» **TASKS TO PERFORM**
1. Transcribe the part of the Moller-Trumbore CUDA post from "One problem of" up to and including "a, float3 b)".
2. Decide whether each statement agrees with the Moller-Trumbore CUDA post, answering yes or no and quoting the deciding words of the post. (a) The test mesh contains 474048 triangles. (b) The code was parallelized on CUDA before the algorithm was implemented on the CPU. (c) In IntersectionComputation, triangle_id is taken from blockIdx.x.
3. Continue the Moller-Trumbore CUDA post from the point where it stops.

» **DOCUMENT TEXT**
◇ ◇ ◇ ◇ ◇ ◇ ◇

One problem of parallization of Moller-trumbore algorithm on CUDA

I attempt to compute the intersection of the rays and the triangle mesh by the Moller-Trumbore algorithm. And I test my code by one triangle mesh with 474048 triangles. After implementing the algorithm on CPU, I attempt to parallelize the code on CUDA. Below is my code:

__device__ float3 CrossProduct(float3 a, float3 b)
{
    float3 c;
    c.x = a.y*b.z - a.z*b.y;
    c.y = a.z*b.x - a.x*b.z;
    c.z = a.x*b.y - a.y*b.x;
    return c;
}

__device__ float3 IsIntersected(float3 ro, float3 rd, float3 v0, float3 v1, float3 v2)
{
    float3 s;
    s.x = -v0.x; s.y = -v0.y; s.z = -v0.z;
    ro.x += s.x; ro.y += s.y; ro.z += s.z;
    v0.x += s.x; v0.y += s.y; v0.z += s.z;
    v1.x += s.x; v1.y += s.y; v1.z += s.z;
    v2.x += s.x; v2.y += s.y; v2.z += s.z;

    float3 e1 = v1, e2 = v2;
    float3 de2 = CrossProduct(rd, e2), se1 = CrossProduct(ro, e1);

    float3 tuv;
    tuv.x = se1.x*e2.x + se1.y*e2.y + se1.z*e2.z;
    tuv.y = de2.x*ro.x + de2.y*ro.y + de2.z*ro.z;
    tuv.z = se1.x*rd.x + se1.y*rd.y + se1.z*rd.z;

    float r = de2.x*e1.x + de2.y*e1.y + de2.z*e1.z;
    tuv.x = tuv.x / r; tuv.y = tuv.y / r; tuv.z = tuv.z / r;

    return tuv;
}

__global__ void IntersectionComputation(float4 *intersection_array, float3 *ro, float3 *rd, float3 *v0, float3 *v1, float3 *v2, int num_triangle, int length_array)
{
    int triangle_id = blockIdx.x;

    int idx = threadIdx.x, idy = blockIdx.y, ray_id = idx + idy * blockDim.x;

    float3 tuv= IsIntersected(ro[ray_id], rd[ray_id], v0[triangle_id], v1[triangle_id], v2[triangle_id]);

    if (tuv.x >= 0 && tuv.y >= 0 && tuv.z >= 0 && tuv.y + tuv.z <= 1)
        {
        float4 diuv;
        diuv.w = tuv.x;
        diuv.x = triangle_id;
        diuv.y = tuv.y;
        diuv.z = tuv.z;

        for (int i = 0; i < length_array; i++)
        {
            if (intersection_array[i + length_array * ray_id].w < 0)
            {
                intersection_array[i + length_array * ray_id] = diuv;
                i = length_array;
            }
        }
    }
}

__global__ void ConvertIntersectionArrayToIntersectionPoint(float3 *intersection_point,float4 *intersection_array, int length_array)
{
    int idx = threadIdx.x, idy = blockIdx.x, id = idx + idy * blockDim.x;

    int index = -1;
    for (int i = 0; i < length_array; i++)
    {
        if (intersection_array[i + length_array * id].w >= 0)
        {
            if (index < 0)

◇ ◇ ◇ ◇ ◇ ◇ ◇

» **RAW DATA**

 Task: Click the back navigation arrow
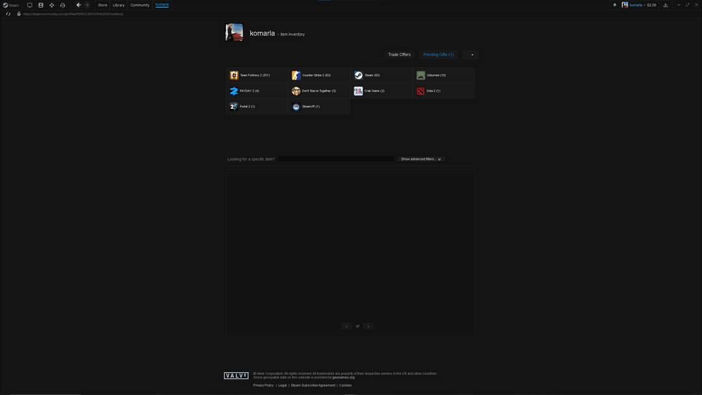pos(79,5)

◇ ◇ ◇ ◇ ◇ ◇ ◇

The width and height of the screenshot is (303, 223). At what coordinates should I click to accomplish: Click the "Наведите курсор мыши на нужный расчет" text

◇ ◇ ◇ ◇ ◇ ◇ ◇

» **TASK RESPONSES**
1.
One problem of parallization of Moller-trumbore algorithm on CUDA

I attempt to compute the intersection of the rays and the triangle mesh by the Moller-Trumbore algorithm. And I test my code by one triangle mesh with 474048 triangles. After implementing the algorithm on CPU, I attempt to parallelize the code on CUDA. Below is my code:

__device__ float3 CrossProduct(float3 a, float3 b)

2.
(a) Yes: "one triangle mesh with 474048 triangles"
(b) No: "After implementing the algorithm on CPU, I attempt to parallelize the code on CUDA."
(c) Yes: "int triangle_id = blockIdx.x;"

3.
                index = i;
            else if (intersection_array[i + length_array * id].w < intersection_array[index + length_array * id].w)
                index = i;
        }
    }

    if (index != -1)
    {
        intersection_point[id].x = intersection_array[index + length_array * id].x;
        intersection_point[id].y = intersection_array[index + length_array * id].y;
        intersection_point[id].z = intersection_array[index + length_array * id].z;
    }
}

IsIntersected computes the barycentric coordinates of the intersection of one ray and one triangle, together with the distance between the intersection and the origin of the ray.

The kernel function IntersectionComputation judges if one ray intersects with one triangle by calling IsIntersected. If intersected, I storage the distance and intersection coordinates together with the id of the triangle in the float4 array intersection_array.

Then I call the kernel function by the following code:

extern "C" __host__ void RayIntersection(float3 *iv, float3 *ro, float3 *rd, float3 *v0,float3 *v1,float3 *v2, int width,int height,int num_triangle)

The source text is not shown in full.